=== Kaynaktan Alıntı ===
# # # #

“…Bu ülke ayağa kalkar mı? Kalkmaz. Çökertirsiniz, bitirirsiniz. Eğer istihdam şu anda 11,7-11,8 buralara gelmişse bunun sebebi be? Bu işsizliğin sebebi ne? Yatırımlar artık duruyor, buraya doğru gidiyor. Biz bu yatırımı birden hareketlendirmemiz lazım. Onun için de girişimcinin, yatırımcının önünü açmamız lazım. Eğer parayı ucuza mal ederse, onun yatırım yapma imkânı artar. Yani şu anda tulumbada su yok. Tulumbaya şöyle bir su doldurmak lazım. Onu kim yapacak? Elinde gücü bulunduranlar.” [1]
Cumhurbaşkanı’nın Kayseri Sanayi Odasının düzenlediği ödül töreninde yapmış olduğu uzun konuşmasının dikkati çeken bölümüydü; Tulumbanın suyu bitti!
İki bakanın elinden ödül alan/iki bakanın ödül vermek için yarıştığı, 4 milyondan biraz fazla vergisiyle sıralamada 56. olan ve Türkiye’nin cari açığının yüzde 15’ini kapattığını söyleyen, Volgan Gıda Dış Ticaret Limited Şirketi Yönetim Kurulu Başkanı Rıza Sarraf’ın ABD’li savcı Bharara tarafından yakalanmasından sonra duyulan ilk ciddi ekonomik tespit oldu! [2]
İnsan düşünmeden yapamıyor. Rıza Sarraf, Türkiye’nin cari açığının sadece yüzde 15’ini kapatıyordu. Sarraf’ın yakalanmasıyla sadece yüzde 15 kaybettik! Yoksa kayıp çok daha fazla mıydı?
Tulumbanın suyu bitti!
Tulumbanın suyu nasıl ve neden biter?

# # # #

=== Verilen Malzeme ===
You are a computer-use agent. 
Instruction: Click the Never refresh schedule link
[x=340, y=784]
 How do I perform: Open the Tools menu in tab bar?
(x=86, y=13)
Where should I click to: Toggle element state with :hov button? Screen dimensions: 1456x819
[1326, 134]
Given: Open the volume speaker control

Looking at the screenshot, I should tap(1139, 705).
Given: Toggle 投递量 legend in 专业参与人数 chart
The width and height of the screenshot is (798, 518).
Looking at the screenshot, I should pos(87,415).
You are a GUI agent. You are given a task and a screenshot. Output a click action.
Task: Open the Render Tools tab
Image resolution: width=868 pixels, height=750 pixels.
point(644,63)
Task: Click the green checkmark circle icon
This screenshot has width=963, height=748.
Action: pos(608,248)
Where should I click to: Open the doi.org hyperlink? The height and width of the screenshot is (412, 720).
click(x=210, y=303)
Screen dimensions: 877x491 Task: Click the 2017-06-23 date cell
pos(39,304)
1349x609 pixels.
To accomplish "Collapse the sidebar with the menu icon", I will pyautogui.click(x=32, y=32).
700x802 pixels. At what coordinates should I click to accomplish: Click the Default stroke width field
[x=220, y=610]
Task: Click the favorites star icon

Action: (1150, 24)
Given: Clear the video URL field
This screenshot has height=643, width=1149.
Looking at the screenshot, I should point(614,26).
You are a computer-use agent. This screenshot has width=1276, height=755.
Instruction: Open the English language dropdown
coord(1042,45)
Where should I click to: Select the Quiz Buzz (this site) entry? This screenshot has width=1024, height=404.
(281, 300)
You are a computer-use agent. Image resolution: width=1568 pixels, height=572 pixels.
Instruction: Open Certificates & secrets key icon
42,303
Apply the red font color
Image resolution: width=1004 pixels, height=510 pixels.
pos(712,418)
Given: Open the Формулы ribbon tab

# # # #

=== Görevler ===
1. Tulumba alıntısını iki cümleyle özetleyin.
2. Tulumba alıntısının devamını yazın.
Malzemenin tulumba alıntısıyla bir ilgisi yoktur.

=== Görev Yanıtları ===
1. Cumhurbaşkanı, Kayseri Sanayi Odasının düzenlediği ödül töreninde yatırımların durduğunu, girişimcinin ve yatırımcının önünün açılması gerektiğini ve şu anda tulumbada su olmadığını söyledi. Alıntıda bu sözler, Türkiye'nin cari açığının yüzde 15'ini kapattığını söyleyen Rıza Sarraf'ın ABD'li savcı Bharara tarafından yakalanmasından sonra duyulan ilk ciddi ekonomik tespit olarak nitelendiriliyor.

2.
Ya su kaynakları kurumuştur ya da su hoyratça, ölçüsüzce ve gereğinden/geldiğinden fazla kullanılmıştır. Bunun dışında başka bir izahı olamaz.
Nasıl ki doğada gölleri, nehirleri, dereleri ve çayları kurutuyorsak acımasızca, devletin mal varlığını da öyle kuruttuk demektir.
Bir taraftan, suyu biten tulumba için insanlara “dolarınızı bozdurun ve TL’ye geçin” mesajları verirken diğer taraftan Cumhurbaşkanı için 78 milyon dolara uçak almak ne kadar mantıklıdır, anlamak mümkün değil!
Habertürk yazarı Güntay Şimşek, Cumhurbaşkanı Recep Tayyip Erdoğan için alınan uçağı geçen hafta köşesine taşımıştı.
Şimşek, "Çok uygun fiyatlarda ve VIP uçak olarak dizayn edilmiş bir Airbus 340-500 fırsatı çıkınca alınmasına karar verildi" yazdı. Şimşek'e göre "Türkiye’nin bedavaya yakın bir fiyata satın almasıyla" uçak Airbus’ın merkezi Toulouse’da bakıma alındı ve yakında Ankara’da olacak.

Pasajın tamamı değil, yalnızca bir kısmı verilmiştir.